Un peu déroutée, sans doute, par le dernier opus de Jia Zhang Ke. Peut être parce qu'il attaque de façon moins frontale (quoique...) la situation politique et sociologique de la Chine, je ne le mettrai pas au même niveau que ses deux formidables précédents films. Si on classe "les Eternels", plutôt dans la catégorie "étude de psychologie amoureuse", on peut se demander si, compte tenu du caractère très introverti du caractère chinois -on ne montre rien- Zhang Ke y est vraiment chez lui....
Le film est porté par Zhao Tao, égérie et épouse du réalisateur, qui est de tous les plans. En cela, il est une formidable déclaration d'amour! Qiao est jolie, insouciante, et très amoureuse du parrain de la mafia locale, Bin, (Liao Fan). Elle ne se considère pas comme appartenant à la pègre.
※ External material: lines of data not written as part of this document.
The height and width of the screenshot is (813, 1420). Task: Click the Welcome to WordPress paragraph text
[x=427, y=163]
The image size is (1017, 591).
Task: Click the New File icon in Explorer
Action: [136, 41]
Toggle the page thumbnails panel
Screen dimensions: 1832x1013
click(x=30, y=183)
Comme la cigale de la fable, elle est là pour sauter, danser (sur YMCA: nos amis chinois ont quelques trains de retard...), chanter. Le chéri a un second, des hommes de main, il gère les discothèques et les jeux. Naturellement, il a un revolver, ce que le régime interdit absolument. Naturellement, il a des ennemis, des bandes de petits jeunes surexcités qui abattent son prédécesseur et le coincent un jour en voiture, le tabassent, lui et son chauffeur. C'est en cela que la sociologie n'est jamais loin: cette montée en puissance de la pègre, cette indifférence de la foule qui regarde deux hommes se faire massacrer sans réagir, c'est aussi un terrible portrait de la Chine d'aujourd'hui. Qiao tire, en l'air, pour sauver son amoureux. Elle est arrêtée, affirme que l'arme lui appartient, écope de cinq ans de prison. A sa sortie, elle va rechercher l'homme qu'elle aime, le traquant de province en province, ce qui est encore un moyen de nous montrer cette Chine qui avec le barrage des Trois Gorges déplace sans ménagement des centaines de milliers de villageois, cette Chine rurale si éloignée des munificences de Pékin.... Elle le retrouve, il est reconverti, avec son ancien lieutenant, dans des affaires légales, il a une nouvelle très jolie femme.... il n'a plus rien à faire d'elle. Qiao retourne alors dans le village de sa jeunesse, reprend le contrôle des jeux, suivant un scénario bien peu plausible que Zhang Ke se garde bien de nous détailler. Jusqu'au jour où Bin l'appelle au secours, devenu hémiplégique à la suite d'une attaque cérébrale... Tout cela se termine par une fin déroutante.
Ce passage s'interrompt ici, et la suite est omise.